On the Design of LQR Kernels for Efficient Controller Learning

A core problem of learning control is to determine optimal feedback controllers for (partially) unknown nonlinear systems from experimental data. Reinforcement learning (RL) [1], [2] is a promising framework for this, yet often requires performing many experiments on the physical system to even find suitable controllers, which limits the applicability of such techniques. Therefore, a lot of research effort has been invested into data efficiency of RL aiming at learning controllers from as few experiments as possible. Recently, Bayesian optimization (BO) has been proposed for RL as a promising approach in this direction.

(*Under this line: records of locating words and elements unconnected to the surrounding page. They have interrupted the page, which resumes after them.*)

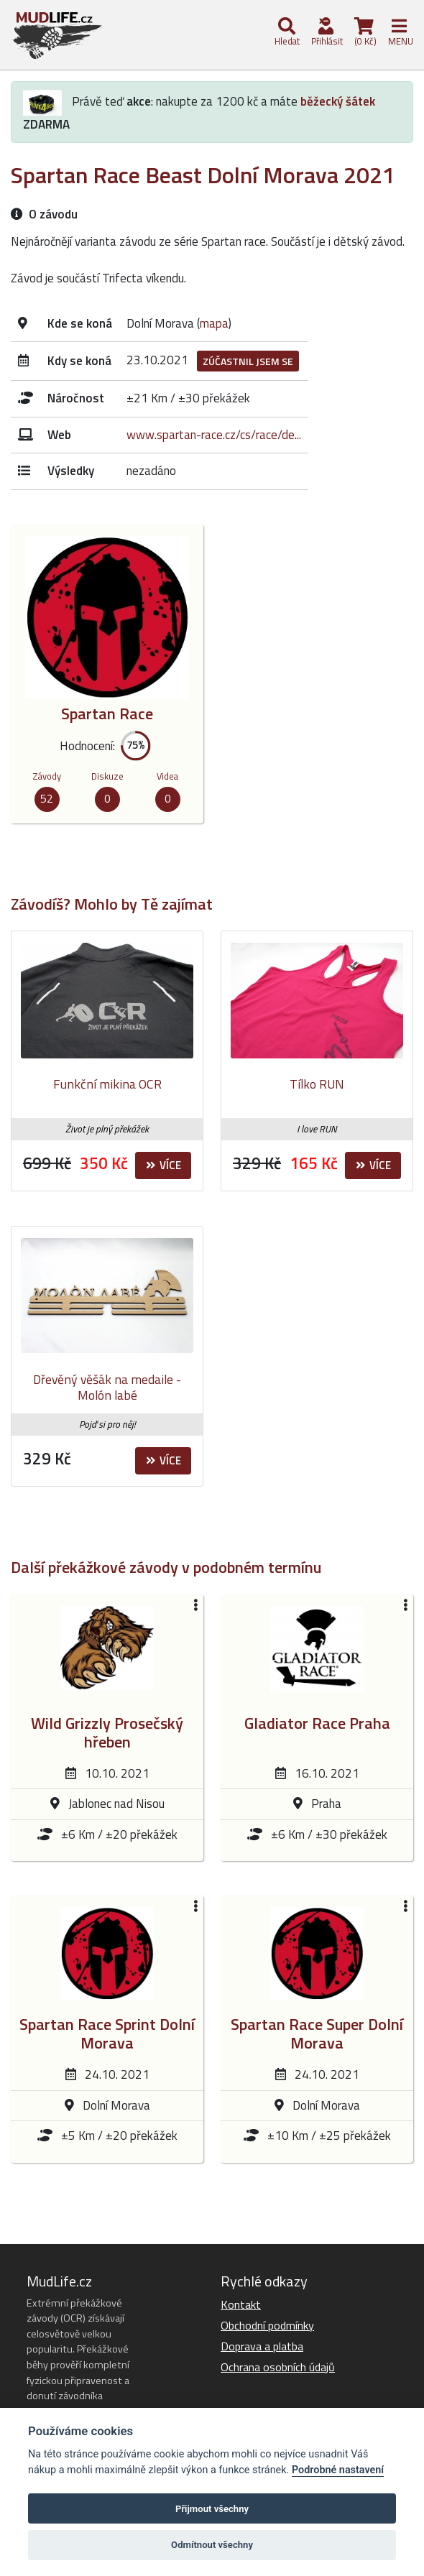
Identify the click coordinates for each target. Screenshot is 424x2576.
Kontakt (241, 2304)
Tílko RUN (317, 1084)
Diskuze (107, 776)
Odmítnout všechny (212, 2544)
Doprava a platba (262, 2346)
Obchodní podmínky (267, 2325)
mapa (214, 323)
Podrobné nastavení (338, 2470)
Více (163, 1165)
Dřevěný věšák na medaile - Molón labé (107, 1387)
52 (46, 798)
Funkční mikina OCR (107, 1084)
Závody (46, 776)
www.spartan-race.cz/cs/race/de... (213, 434)
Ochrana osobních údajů (278, 2367)
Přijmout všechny (212, 2508)
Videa (167, 776)
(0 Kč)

BO employs a probabilistic description of the latent objective function (typically a Gaussian process (GP)), which allows for selecting next control experiments in a principled manner, e.g., to maximize information gain [3] or perform safe exploration [4]. While BO provides a promising framework for learning controllers in fairly general settings, the full power of Bayesian learning is often not exploited. A key advantage of Bayesian methods is that they allow for combining prior problem knowledge with learning from data in a principled manner. In case of GP models, this concerns specifically the choice of the kernel, which captures the covariance between function values at different inputs and is thus the core component to model prior knowledge about the function shape. By choosing standard kernels, however, naive BO approaches do often not exploit this opportunity to improve learning performance.